Box Plots are used to plot a combination of categorical and continuous variables. This plot is useful for visualizing the spread of the data and detect outliers. It shows five statistically significant numbers- the minimum, the 25th percentile, the median, the 75th percentile and the maximum.

ggplot(Big_Mart_Dataset_Sheet1, aes(Outlet_Identifier, Item_Outlet_Sales)) + geom_boxplot(fill = "red")+
scale_y_continuous("Item Outlet Sales", breaks= seq(0,15000, by=500))+
labs(title = "Box Plot", x = "Outlet Identifier")

#Area Chart

Area chart is used to show continuity across a variable or data set. It is very much same as line chart and is commonly used for time series plots.

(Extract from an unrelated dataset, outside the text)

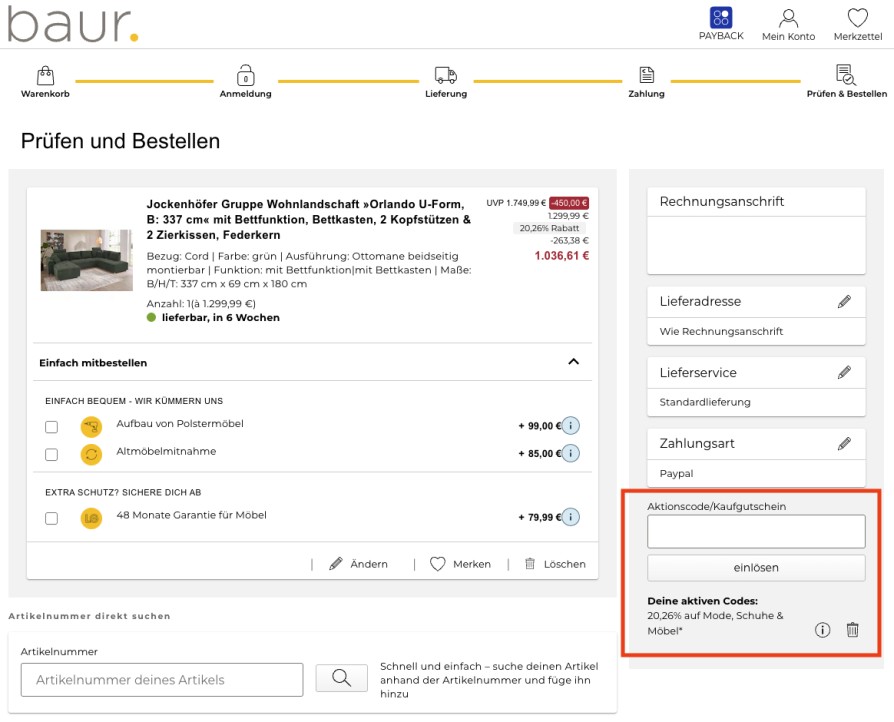Click pencil icon to edit Lieferservice
The height and width of the screenshot is (722, 894).
point(844,372)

Alternatively, it is also used to plot continuous variables and analyze the underlying trends.

ggplot(Big_Mart_Dataset_Sheet1, aes(Item_Outlet_Sales)) +
geom_area(stat = "bin", bins = 30, fill = "steelblue") +
scale_x_continuous(breaks = seq(0,11000,1000))+
labs(title = "Area Chart", x = "Item Outlet Sales", y = "Count")

#Heat Map

Heat Map uses intensity (density) of colors to display relationship between two or three or many variables in a two dimensional image. It allows you to explore two dimensions as the axis and the third dimension by intensity of color.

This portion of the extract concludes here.